··· Dataset extract
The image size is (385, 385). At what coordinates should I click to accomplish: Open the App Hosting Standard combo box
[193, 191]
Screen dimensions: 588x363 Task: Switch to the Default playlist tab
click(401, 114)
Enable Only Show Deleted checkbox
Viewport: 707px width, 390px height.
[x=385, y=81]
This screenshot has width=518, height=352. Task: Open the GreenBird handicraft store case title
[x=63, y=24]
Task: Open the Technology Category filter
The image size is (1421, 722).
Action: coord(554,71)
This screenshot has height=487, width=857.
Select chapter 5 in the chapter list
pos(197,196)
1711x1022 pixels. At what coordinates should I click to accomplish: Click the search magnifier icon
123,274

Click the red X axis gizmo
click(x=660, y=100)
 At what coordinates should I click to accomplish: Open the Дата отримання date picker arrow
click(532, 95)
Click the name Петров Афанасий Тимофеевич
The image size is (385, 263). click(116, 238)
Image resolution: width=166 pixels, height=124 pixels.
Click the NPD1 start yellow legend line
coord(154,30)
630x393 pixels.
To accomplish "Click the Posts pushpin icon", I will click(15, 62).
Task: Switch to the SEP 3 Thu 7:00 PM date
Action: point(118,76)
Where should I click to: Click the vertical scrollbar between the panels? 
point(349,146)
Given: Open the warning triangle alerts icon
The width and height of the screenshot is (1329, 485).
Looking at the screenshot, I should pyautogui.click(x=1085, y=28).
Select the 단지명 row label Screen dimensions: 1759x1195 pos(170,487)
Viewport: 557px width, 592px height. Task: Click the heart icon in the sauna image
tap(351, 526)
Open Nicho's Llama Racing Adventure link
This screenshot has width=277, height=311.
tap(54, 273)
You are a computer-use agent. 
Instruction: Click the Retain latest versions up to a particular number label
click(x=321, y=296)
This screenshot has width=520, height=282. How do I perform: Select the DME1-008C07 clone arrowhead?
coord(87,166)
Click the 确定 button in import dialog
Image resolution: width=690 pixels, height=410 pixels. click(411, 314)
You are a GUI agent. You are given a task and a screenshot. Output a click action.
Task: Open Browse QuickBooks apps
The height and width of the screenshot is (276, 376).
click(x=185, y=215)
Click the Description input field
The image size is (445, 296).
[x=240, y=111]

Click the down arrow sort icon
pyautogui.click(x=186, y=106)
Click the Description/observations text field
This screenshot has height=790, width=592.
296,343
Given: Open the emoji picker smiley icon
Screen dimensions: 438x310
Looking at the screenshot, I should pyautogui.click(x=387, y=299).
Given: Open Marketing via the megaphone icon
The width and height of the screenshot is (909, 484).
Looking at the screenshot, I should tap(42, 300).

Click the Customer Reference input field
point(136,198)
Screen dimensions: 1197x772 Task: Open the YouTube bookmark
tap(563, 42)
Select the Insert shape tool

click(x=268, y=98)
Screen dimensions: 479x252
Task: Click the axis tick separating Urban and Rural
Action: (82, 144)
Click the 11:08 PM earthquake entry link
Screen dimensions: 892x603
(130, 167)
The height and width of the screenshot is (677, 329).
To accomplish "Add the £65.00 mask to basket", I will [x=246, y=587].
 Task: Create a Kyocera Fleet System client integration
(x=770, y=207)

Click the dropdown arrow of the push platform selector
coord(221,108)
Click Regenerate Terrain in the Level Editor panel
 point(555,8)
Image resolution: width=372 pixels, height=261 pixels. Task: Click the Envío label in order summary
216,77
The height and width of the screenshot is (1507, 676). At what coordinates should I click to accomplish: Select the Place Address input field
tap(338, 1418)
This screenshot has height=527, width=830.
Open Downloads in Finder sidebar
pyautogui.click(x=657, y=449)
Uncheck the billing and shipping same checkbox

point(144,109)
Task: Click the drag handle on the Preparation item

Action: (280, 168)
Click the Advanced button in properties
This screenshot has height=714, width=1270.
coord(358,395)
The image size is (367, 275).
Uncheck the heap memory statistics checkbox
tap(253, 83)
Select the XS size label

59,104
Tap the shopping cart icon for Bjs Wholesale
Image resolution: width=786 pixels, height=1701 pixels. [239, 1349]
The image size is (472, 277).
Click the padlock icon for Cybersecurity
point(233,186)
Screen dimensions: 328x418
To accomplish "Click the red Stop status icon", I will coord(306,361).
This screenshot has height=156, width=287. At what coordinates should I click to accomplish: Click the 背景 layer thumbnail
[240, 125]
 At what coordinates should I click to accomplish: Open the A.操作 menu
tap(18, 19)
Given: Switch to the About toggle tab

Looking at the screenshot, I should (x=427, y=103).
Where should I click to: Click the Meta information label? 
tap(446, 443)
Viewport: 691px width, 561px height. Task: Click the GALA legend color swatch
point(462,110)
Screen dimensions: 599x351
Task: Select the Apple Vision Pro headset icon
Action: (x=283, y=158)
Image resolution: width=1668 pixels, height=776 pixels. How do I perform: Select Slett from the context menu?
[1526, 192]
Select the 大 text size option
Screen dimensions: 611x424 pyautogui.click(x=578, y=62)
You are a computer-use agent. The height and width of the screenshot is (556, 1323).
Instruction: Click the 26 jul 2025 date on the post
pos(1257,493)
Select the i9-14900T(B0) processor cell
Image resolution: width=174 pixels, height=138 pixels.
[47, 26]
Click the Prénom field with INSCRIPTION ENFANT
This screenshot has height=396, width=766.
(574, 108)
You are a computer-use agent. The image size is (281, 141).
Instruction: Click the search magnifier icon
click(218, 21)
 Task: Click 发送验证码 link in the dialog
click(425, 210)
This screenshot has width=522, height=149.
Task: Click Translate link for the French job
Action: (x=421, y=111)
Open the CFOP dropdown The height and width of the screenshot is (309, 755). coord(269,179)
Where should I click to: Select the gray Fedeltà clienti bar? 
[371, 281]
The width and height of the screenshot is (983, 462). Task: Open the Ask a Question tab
······
_Short problem_.
Reproduce the entries above word for word, beginning with the line containing "Click the down arrow sort icon" and ending with the line containing "pyautogui.click(x=657, y=449)". Include both of those lines.

_Output for this task_.
Click the down arrow sort icon
pyautogui.click(x=186, y=106)
Click the Description/observations text field
This screenshot has height=790, width=592.
296,343
Given: Open the emoji picker smiley icon
Screen dimensions: 438x310
Looking at the screenshot, I should pyautogui.click(x=387, y=299).
Given: Open Marketing via the megaphone icon
The width and height of the screenshot is (909, 484).
Looking at the screenshot, I should tap(42, 300).

Click the Customer Reference input field
point(136,198)
Screen dimensions: 1197x772 Task: Open the YouTube bookmark
tap(563, 42)
Select the Insert shape tool

click(x=268, y=98)
Screen dimensions: 479x252
Task: Click the axis tick separating Urban and Rural
Action: (82, 144)
Click the 11:08 PM earthquake entry link
Screen dimensions: 892x603
(130, 167)
The height and width of the screenshot is (677, 329).
To accomplish "Add the £65.00 mask to basket", I will [x=246, y=587].
 Task: Create a Kyocera Fleet System client integration
(x=770, y=207)

Click the dropdown arrow of the push platform selector
coord(221,108)
Click Regenerate Terrain in the Level Editor panel
 point(555,8)
Image resolution: width=372 pixels, height=261 pixels. Task: Click the Envío label in order summary
216,77
The height and width of the screenshot is (1507, 676). At what coordinates should I click to accomplish: Select the Place Address input field
tap(338, 1418)
This screenshot has height=527, width=830.
Open Downloads in Finder sidebar
pyautogui.click(x=657, y=449)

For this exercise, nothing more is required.